Introduction

The mortality rates among children under age five (U5MRs) is one of the most important indicators reflecting the development of a country’s healthcare system; therefore, reducing the U5MRs is a priority for all countries in the world. The United Nations (UN) set Millennium Development Goal (MDG) 4 to reduce the U5MRs by two-thirds between 1990 and 2015; however, only 62 countries have achieved that goal1. To further improve the health of children, the UN proposed the Sustainable Development Goals (SDG) in 2015, and the third goal is to eliminate preventable deaths among new-borns and children under age five by 20302. However, even if all countries meet the SDG 3, 56 million children are still projected to die by 20301. Therefore, improving the health of children and reducing children’s mortality still require more sustained efforts by the government. To effectively reduce the U5MRs, it is necessary to analyse the causes of death of children.

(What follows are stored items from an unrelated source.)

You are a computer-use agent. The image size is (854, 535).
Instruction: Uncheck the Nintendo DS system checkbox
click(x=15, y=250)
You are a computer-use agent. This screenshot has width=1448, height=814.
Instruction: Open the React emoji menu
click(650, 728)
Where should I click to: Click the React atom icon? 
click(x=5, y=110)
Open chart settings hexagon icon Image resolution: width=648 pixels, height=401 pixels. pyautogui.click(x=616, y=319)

Unintentional injuries (UI) have become a hot topic in the field of public health because of their high disability and mortality3. Compared with adults, children are a high-risk group for UI4. Liu et al. found that child deaths caused by UI is one of the slowest declines from 2000 to 2013, and approximately 0.324 million children died caused by UI in 20135. UI have become the leading cause of death for children aged 0 to 14 in the world6. China is one of the few countries that has achieved MDG 4; however, the absolute number of deaths among children under age five each year is substantial due to the large population base7. UI are the third leading cause of death for children under age five and the first leading cause of death for children aged 1–5 years in China7. These figures warn us that prevention and control of children’s deaths caused by UI is imperative, and they are key measures for further reducing the overall U5MRs in China.

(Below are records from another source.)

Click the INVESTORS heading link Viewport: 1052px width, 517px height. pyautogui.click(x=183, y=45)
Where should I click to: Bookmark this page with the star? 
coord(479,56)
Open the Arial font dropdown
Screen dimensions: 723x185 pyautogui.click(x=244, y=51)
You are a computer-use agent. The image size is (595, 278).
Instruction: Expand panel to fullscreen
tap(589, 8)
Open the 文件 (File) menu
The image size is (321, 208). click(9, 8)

The U5MRs in the western regions of China is still higher than in the eastern and central regions due to differences in economic development and natural conditions7. The effective reduction of U5MRs in western regions will play an important role in reducing the overall U5MRs in China. As the most populous province in the western region, Sichuan plays a key role in reducing the U5MRs in western regions. In this article, we describe the profile of UI-specific U5MRs in Sichuan province from 2009 to 2017, analysing the main causes of UI among children under age five. These findings may help policy-makers make well-informed decisions to formulate reasonable measures to prevent UI, which could eventually effectively reduce U5MRs.

Method

Variables and data source

The classification of UI death (The International Classification of Diseases, Revision 10, ICD-10: V01-X59) includes drowning (ICD10: W65-W74), traffic accidents (ICD10: V01-V98), accidental asphyxia (ICD10: W75-W84), accidental poisoning (ICD10: X44-X49), accidental falls (ICD10: W00-W19) and other accidental deaths (ICD10: W20-W64, W85-W94, X00-X43, X50-X59). The UI-specific U5MRs (per 1,000 live births) was calculated as the number of deaths from UI divided by the number of live births within the same period. The proportion of unintentional injury deaths refers to the proportion of deaths directly caused by unintentional injuries among the total number of deaths among children under age five. Infants were defined as children who were younger than 1 year old; neonates were infants within the first 28 days after birth; post-neonates were infants who were older than 28 days and had not celebrated their first birthday; and children were defined as those who were aged 12 months to 59 months. Data for this study were obtained from the National Health Statistics Survey System. Determination of causes of child mortality and quality control of the data were the same as in the He et al. study8.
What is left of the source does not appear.